* _EXERCISE DETAILS_
Make an exact copy of all the entries shown below.

(Saved data entries)

* * * *

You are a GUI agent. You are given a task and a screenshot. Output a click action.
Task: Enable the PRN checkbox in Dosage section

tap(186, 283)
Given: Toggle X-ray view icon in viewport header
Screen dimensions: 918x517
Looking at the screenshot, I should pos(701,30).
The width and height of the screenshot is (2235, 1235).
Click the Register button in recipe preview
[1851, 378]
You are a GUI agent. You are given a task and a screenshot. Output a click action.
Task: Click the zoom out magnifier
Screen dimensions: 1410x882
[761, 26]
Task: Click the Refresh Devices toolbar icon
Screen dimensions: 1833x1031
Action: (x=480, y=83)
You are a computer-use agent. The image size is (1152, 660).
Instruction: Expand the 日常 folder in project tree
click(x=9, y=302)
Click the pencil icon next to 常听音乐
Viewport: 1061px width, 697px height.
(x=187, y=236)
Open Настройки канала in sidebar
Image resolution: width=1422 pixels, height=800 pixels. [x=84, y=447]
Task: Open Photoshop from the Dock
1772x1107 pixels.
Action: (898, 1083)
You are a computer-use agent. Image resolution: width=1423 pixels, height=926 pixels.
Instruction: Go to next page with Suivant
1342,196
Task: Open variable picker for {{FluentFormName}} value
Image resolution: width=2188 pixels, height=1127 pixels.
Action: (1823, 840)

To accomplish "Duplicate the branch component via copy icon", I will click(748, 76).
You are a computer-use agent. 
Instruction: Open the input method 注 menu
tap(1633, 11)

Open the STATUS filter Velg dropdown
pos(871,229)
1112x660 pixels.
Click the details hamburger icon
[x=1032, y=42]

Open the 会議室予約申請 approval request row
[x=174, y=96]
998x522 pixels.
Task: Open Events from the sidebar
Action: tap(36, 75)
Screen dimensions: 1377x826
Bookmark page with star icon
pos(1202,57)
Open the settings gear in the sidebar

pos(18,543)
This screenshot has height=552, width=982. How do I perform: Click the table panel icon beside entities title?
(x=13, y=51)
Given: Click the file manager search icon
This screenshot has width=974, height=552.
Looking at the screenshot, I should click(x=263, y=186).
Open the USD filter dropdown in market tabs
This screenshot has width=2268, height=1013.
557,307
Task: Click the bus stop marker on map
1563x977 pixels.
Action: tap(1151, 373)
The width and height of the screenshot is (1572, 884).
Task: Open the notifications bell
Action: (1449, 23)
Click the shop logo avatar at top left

* * * *

* _ANSWER TO THE EXERCISE_
You are a GUI agent. You are given a task and a screenshot. Output a click action.
Task: Enable the PRN checkbox in Dosage section

tap(186, 283)
Given: Toggle X-ray view icon in viewport header
Screen dimensions: 918x517
Looking at the screenshot, I should pos(701,30).
The width and height of the screenshot is (2235, 1235).
Click the Register button in recipe preview
[1851, 378]
You are a GUI agent. You are given a task and a screenshot. Output a click action.
Task: Click the zoom out magnifier
Screen dimensions: 1410x882
[761, 26]
Task: Click the Refresh Devices toolbar icon
Screen dimensions: 1833x1031
Action: (x=480, y=83)
You are a computer-use agent. The image size is (1152, 660).
Instruction: Expand the 日常 folder in project tree
click(x=9, y=302)
Click the pencil icon next to 常听音乐
Viewport: 1061px width, 697px height.
(x=187, y=236)
Open Настройки канала in sidebar
Image resolution: width=1422 pixels, height=800 pixels. [x=84, y=447]
Task: Open Photoshop from the Dock
1772x1107 pixels.
Action: (898, 1083)
You are a computer-use agent. Image resolution: width=1423 pixels, height=926 pixels.
Instruction: Go to next page with Suivant
1342,196
Task: Open variable picker for {{FluentFormName}} value
Image resolution: width=2188 pixels, height=1127 pixels.
Action: (1823, 840)

To accomplish "Duplicate the branch component via copy icon", I will click(748, 76).
You are a computer-use agent. 
Instruction: Open the input method 注 menu
tap(1633, 11)

Open the STATUS filter Velg dropdown
pos(871,229)
1112x660 pixels.
Click the details hamburger icon
[x=1032, y=42]

Open the 会議室予約申請 approval request row
[x=174, y=96]
998x522 pixels.
Task: Open Events from the sidebar
Action: tap(36, 75)
Screen dimensions: 1377x826
Bookmark page with star icon
pos(1202,57)
Open the settings gear in the sidebar

pos(18,543)
This screenshot has height=552, width=982. How do I perform: Click the table panel icon beside entities title?
(x=13, y=51)
Given: Click the file manager search icon
This screenshot has width=974, height=552.
Looking at the screenshot, I should click(x=263, y=186).
Open the USD filter dropdown in market tabs
This screenshot has width=2268, height=1013.
557,307
Task: Click the bus stop marker on map
1563x977 pixels.
Action: tap(1151, 373)
The width and height of the screenshot is (1572, 884).
Task: Open the notifications bell
Action: (1449, 23)
Click the shop logo avatar at top left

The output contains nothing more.